■ WRITTEN REQUEST:
Swap every occurrence of "screenshot" for "image" and reproduce all of the records below with no other changes. Omit the pictures from your answer.

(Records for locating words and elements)
^^^^^^^^^^^^^^^^

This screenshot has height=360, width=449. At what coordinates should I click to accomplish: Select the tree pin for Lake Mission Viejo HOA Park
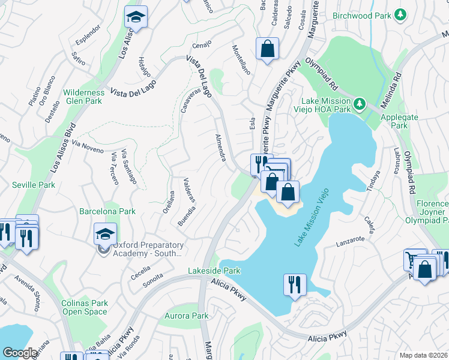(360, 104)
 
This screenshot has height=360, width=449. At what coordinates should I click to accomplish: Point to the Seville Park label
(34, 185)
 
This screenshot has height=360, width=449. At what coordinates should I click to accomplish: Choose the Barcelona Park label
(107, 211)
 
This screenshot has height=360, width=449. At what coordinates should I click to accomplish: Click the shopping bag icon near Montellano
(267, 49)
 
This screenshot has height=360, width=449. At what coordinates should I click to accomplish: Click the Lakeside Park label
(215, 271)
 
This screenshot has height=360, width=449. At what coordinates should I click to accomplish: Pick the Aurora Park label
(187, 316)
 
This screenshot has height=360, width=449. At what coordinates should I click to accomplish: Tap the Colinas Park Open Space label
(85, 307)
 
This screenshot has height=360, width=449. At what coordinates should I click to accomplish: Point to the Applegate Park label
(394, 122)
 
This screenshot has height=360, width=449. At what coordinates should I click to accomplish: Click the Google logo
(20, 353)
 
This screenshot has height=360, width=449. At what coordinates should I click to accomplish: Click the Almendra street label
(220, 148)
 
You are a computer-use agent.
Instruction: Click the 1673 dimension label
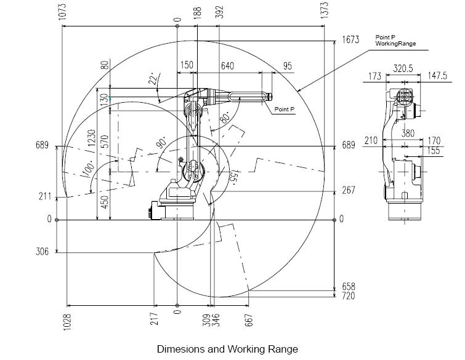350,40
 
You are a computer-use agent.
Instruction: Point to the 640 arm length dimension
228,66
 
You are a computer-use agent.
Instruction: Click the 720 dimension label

^^^^^^^^^^^^^^^^

■ EXERCISE RESULT:
This image has height=360, width=449. At what coordinates should I click to accomplish: Select the tree pin for Lake Mission Viejo HOA Park
(360, 104)
 
This image has height=360, width=449. At what coordinates should I click to accomplish: Point to the Seville Park label
(34, 185)
 
This image has height=360, width=449. At what coordinates should I click to accomplish: Choose the Barcelona Park label
(107, 211)
 
This image has height=360, width=449. At what coordinates should I click to accomplish: Click the shopping bag icon near Montellano
(267, 49)
 
This image has height=360, width=449. At what coordinates should I click to accomplish: Click the Lakeside Park label
(215, 271)
 
This image has height=360, width=449. At what coordinates should I click to accomplish: Pick the Aurora Park label
(187, 316)
 
This image has height=360, width=449. At what coordinates should I click to accomplish: Tap the Colinas Park Open Space label
(85, 307)
 
This image has height=360, width=449. At what coordinates should I click to accomplish: Point to the Applegate Park label
(394, 122)
 
This image has height=360, width=449. At what coordinates should I click to accomplish: Click the Google logo
(20, 353)
 
This image has height=360, width=449. At what coordinates should I click to accomplish: Click the Almendra street label
(220, 148)
 
You are a computer-use agent.
Instruction: Click the 1673 dimension label
350,40
 
You are a computer-use agent.
Instruction: Point to the 640 arm length dimension
228,66
 
You are a computer-use agent.
Instruction: Click the 720 dimension label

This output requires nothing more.